# Source text
[START]
CREATE TABLE gapless_seq (
    gseq_name varchar(256) PRIMARY KEY,
    gseq_value integer NOT NULL
);
-- ...and populate it:
INSERT INTO gapless_seq VALUES('tax_id', '1');

-- then create a function to retrieve the values:
CREATE FUNCTION gseq_nextval(t text) RETURNS integer AS $$
    DECLARE
       n integer;
    BEGIN
       SELECT INTO n gseq_value+1 FROM gapless_seq WHERE gseq_name = t
FOR UPDATE;
       UPDATE gapless_seq SET gapless_value = n WHERE gseq_name = t;
       RETURN n;
    END;
$$ STABLE LANGUAGE PLpgsql;

-- ...and use it as default in table definiton
CREATE TABLE taxdata (
    tax_id integer PRIMARY KEY DEFAULT gseq_nextval('tax_id'),
    customer text,
    when timestamptz
);

...etc.  SELECT ... FOR UPDATE woud ensure a row lock on "gapless sequence",
a PLpgsql function would make a nice wrapper for it (so it would be usable more
or less similar to real sequences), and it should work.
[END]
# Information shown
[START]
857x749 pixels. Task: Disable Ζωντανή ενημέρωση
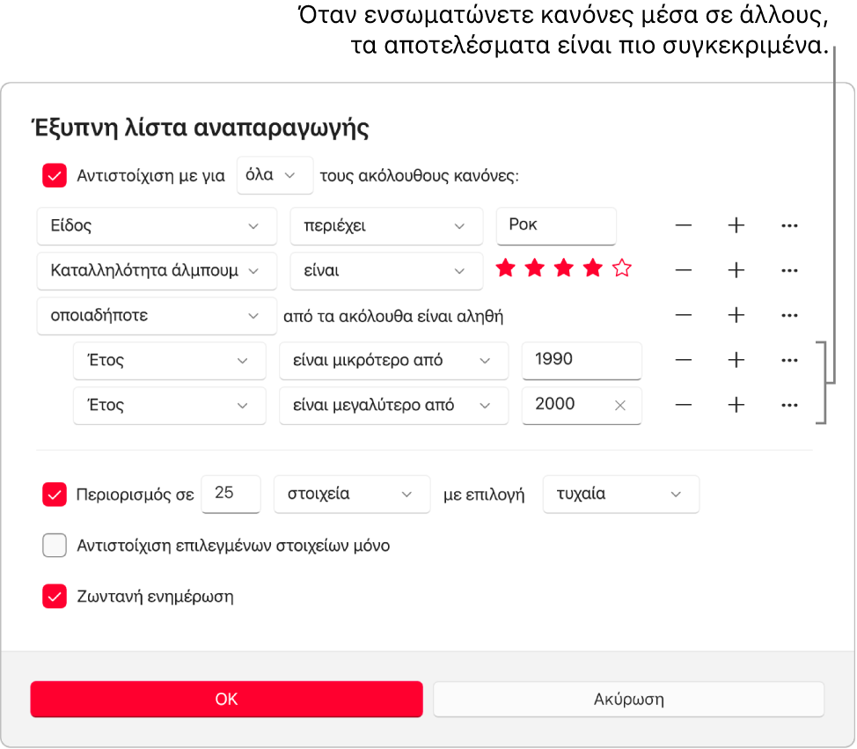point(55,597)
[END]
# Directive 1
List every column name declared in the two CREATE TABLE statements of the gapless sequence snippet.
# Directive 2
Write the next part of the gapless sequence post, picking up after its final sentence.

# Written answer 1
gseq_name, gseq_value, tax_id, customer, when

# Written answer 2
I did not test the code right now, but I've written something similar to
it some time ago, and it worked fine.  Remember to vacuum gapless_seq
table frequently and don't expect stellar performance from it.

   Regards,
      Dawid

On 8/16/06, Dawid Kuroczko <qnex42@gmail.com> wrote:
> -- then create a function to retrieve the values:
> CREATE FUNCTION gseq_nextval(t text) RETURNS integer AS $$
>     DECLARE
>        n integer;
>     BEGIN
>        SELECT INTO n gseq_value+1 FROM gapless_seq WHERE gseq_name = t
> FOR UPDATE;
>        UPDATE gapless_seq SET gapless_value = n WHERE gseq_name = t;
>        RETURN n;
>     END;
> $$ STABLE LANGUAGE PLpgsql;
       ^^^^^^^^^^^
VOLATILE of course!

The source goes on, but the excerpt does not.